Dataset content:
┌──
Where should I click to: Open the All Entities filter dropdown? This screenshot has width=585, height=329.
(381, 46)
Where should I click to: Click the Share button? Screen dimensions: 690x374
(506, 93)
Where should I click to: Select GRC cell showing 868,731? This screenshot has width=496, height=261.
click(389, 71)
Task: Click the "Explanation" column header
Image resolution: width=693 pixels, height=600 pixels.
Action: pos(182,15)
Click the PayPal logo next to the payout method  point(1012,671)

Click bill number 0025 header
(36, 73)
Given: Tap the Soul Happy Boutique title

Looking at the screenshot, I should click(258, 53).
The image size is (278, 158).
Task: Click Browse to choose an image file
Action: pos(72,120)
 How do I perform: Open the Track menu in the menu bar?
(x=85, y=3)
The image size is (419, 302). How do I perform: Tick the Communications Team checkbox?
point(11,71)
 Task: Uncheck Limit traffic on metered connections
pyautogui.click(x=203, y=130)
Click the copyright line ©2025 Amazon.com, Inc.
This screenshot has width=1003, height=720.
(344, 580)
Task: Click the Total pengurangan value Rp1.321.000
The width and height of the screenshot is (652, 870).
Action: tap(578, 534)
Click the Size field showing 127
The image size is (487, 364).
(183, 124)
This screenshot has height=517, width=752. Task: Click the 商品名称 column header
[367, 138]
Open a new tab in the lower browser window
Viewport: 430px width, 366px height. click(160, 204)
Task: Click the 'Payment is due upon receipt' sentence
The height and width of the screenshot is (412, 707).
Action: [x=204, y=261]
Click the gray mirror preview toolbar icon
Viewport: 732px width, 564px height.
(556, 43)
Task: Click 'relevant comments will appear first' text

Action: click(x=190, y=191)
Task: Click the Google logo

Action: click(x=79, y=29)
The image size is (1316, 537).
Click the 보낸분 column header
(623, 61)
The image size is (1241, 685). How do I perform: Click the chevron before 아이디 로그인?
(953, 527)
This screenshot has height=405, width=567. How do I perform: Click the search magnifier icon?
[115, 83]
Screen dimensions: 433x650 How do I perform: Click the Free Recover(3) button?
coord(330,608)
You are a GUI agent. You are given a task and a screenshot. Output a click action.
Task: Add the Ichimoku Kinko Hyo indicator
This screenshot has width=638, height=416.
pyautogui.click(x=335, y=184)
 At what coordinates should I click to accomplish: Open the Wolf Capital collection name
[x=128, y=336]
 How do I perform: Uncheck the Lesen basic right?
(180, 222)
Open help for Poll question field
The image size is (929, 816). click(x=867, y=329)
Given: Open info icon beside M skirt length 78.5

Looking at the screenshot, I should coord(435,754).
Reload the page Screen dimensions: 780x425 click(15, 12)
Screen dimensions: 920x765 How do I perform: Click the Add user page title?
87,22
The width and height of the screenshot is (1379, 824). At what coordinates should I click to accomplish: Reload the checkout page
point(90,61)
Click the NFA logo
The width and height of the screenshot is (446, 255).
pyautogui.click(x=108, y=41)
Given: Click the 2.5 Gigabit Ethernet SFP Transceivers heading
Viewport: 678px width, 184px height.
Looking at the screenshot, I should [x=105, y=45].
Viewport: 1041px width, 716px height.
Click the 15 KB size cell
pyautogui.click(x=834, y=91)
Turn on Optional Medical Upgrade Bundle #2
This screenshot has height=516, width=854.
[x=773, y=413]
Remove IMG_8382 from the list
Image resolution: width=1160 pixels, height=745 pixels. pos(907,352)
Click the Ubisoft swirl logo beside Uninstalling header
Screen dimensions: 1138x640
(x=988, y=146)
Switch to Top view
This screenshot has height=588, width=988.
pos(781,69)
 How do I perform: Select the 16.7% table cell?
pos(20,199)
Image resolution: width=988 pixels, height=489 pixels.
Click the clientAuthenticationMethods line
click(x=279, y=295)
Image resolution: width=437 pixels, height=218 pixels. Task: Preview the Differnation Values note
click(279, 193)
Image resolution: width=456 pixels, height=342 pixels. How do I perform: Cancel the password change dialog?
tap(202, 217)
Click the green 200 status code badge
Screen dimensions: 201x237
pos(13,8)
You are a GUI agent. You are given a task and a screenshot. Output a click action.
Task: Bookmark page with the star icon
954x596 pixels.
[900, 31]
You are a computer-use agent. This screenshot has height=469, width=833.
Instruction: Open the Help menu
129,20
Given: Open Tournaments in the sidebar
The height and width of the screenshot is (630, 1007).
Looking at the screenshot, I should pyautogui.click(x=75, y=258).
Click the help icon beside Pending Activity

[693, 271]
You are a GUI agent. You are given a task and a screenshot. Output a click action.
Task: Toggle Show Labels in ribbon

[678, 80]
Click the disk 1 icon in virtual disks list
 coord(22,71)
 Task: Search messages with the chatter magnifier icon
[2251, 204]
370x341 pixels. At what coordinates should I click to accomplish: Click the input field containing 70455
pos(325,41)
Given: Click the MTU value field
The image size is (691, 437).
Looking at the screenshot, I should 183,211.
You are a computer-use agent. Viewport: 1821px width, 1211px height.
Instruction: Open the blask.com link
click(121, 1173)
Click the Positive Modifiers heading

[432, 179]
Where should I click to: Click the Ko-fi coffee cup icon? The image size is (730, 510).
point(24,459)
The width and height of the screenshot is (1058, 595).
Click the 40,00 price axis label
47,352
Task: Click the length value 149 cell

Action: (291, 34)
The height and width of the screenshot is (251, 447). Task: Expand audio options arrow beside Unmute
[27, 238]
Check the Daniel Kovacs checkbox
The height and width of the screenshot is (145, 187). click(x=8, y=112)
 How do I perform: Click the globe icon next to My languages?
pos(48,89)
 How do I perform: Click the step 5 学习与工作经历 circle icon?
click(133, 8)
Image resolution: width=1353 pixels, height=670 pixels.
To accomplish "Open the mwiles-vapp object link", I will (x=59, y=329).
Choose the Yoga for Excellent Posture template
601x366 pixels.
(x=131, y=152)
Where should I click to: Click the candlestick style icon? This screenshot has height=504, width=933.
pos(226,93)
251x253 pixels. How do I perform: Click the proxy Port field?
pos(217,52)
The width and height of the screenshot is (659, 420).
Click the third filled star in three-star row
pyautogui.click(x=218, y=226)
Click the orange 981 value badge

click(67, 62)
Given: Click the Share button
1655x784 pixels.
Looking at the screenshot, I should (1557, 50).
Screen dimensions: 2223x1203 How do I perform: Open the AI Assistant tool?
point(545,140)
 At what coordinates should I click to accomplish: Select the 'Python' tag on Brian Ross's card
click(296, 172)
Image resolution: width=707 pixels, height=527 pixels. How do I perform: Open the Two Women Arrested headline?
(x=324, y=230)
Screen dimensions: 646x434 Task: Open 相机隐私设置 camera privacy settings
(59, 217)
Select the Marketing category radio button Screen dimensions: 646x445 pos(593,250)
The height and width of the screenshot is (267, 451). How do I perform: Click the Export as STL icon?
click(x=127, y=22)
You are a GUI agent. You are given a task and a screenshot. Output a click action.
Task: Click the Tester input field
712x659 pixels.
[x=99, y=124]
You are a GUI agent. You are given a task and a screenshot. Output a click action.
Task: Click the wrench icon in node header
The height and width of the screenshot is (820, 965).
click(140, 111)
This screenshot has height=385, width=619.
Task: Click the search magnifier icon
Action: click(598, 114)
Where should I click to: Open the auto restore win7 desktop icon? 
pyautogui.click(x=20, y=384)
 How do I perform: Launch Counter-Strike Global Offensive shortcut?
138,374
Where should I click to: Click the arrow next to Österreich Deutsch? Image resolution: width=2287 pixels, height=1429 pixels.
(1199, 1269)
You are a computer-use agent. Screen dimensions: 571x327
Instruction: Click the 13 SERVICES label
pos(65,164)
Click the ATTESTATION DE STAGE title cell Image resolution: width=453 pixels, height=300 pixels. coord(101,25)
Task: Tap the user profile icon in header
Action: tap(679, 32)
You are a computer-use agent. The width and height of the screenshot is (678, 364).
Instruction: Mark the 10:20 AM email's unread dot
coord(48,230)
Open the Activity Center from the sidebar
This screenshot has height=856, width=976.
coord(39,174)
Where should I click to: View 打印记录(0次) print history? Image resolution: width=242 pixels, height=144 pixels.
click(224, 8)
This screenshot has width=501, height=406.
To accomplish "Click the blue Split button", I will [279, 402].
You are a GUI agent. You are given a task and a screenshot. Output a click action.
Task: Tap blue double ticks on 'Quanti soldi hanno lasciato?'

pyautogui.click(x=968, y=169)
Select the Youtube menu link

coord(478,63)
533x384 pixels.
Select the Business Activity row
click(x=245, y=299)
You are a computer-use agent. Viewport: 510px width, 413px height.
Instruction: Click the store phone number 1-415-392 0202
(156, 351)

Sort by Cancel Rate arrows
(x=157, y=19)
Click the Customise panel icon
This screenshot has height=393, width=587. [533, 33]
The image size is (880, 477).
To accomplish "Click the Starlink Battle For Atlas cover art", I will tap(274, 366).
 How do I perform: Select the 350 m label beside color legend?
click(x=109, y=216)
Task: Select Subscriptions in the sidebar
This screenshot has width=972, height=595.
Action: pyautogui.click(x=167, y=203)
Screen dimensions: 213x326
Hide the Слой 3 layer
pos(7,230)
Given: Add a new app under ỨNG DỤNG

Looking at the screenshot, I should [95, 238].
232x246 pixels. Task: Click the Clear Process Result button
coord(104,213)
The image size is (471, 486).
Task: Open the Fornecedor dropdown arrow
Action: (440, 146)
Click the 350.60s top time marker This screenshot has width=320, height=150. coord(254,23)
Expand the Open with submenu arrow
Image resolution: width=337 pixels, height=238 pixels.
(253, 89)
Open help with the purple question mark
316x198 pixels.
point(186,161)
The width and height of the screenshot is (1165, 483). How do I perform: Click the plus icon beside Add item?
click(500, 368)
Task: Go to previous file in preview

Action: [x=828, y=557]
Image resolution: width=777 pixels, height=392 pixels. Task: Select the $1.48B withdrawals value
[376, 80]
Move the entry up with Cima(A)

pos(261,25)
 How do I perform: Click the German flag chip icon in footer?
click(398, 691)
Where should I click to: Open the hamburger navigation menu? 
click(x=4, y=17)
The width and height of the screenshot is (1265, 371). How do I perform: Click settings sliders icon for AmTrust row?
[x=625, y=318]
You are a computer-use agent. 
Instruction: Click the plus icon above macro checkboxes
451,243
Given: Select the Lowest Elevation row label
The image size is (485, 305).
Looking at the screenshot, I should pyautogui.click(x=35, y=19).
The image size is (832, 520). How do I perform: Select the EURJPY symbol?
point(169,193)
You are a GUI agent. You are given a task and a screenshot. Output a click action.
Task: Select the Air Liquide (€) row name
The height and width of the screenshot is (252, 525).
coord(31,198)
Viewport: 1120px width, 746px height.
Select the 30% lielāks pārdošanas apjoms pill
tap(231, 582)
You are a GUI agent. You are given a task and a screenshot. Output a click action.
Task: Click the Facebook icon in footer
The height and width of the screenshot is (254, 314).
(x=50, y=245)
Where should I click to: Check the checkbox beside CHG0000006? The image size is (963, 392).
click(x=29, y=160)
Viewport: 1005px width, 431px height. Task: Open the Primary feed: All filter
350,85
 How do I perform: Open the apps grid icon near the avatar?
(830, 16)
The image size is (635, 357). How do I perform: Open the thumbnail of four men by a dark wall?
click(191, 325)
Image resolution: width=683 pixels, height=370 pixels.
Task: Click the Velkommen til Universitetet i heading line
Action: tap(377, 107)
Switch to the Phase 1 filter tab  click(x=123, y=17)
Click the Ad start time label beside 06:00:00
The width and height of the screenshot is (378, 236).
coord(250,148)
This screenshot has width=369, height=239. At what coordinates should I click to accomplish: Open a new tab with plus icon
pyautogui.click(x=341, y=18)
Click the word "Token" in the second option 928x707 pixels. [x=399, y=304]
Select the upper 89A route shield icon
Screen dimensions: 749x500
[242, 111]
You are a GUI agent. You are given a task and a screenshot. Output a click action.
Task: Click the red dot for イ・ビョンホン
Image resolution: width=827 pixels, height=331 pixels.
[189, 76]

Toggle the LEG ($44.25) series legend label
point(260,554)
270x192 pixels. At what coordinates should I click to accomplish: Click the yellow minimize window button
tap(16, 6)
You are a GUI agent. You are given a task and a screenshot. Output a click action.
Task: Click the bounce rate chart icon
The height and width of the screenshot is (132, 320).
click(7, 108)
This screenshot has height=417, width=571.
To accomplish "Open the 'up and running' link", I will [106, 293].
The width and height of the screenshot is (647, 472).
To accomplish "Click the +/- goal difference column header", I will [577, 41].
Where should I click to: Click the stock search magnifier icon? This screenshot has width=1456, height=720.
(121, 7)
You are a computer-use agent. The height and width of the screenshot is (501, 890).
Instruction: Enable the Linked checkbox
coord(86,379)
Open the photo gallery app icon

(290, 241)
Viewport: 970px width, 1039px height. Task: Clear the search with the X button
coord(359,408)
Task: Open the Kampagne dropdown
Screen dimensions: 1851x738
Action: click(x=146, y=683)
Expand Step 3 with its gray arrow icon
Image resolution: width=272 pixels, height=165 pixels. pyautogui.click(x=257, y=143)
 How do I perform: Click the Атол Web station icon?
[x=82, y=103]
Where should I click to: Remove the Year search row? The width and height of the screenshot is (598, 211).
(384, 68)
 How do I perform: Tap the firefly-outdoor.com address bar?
└──
Exercise instructions: Scan the material above for the word "computer", and copy every line in which it is found.

Output for this exercise:
You are a computer-use agent. This screenshot has height=469, width=833.
You are a computer-use agent. Viewport: 1821px width, 1211px height.
You are a computer-use agent. Screen dimensions: 571x327
You are a computer-use agent. The width and height of the screenshot is (678, 364).
You are a computer-use agent. Viewport: 510px width, 413px height.
You are a computer-use agent. 
You are a computer-use agent. The height and width of the screenshot is (501, 890).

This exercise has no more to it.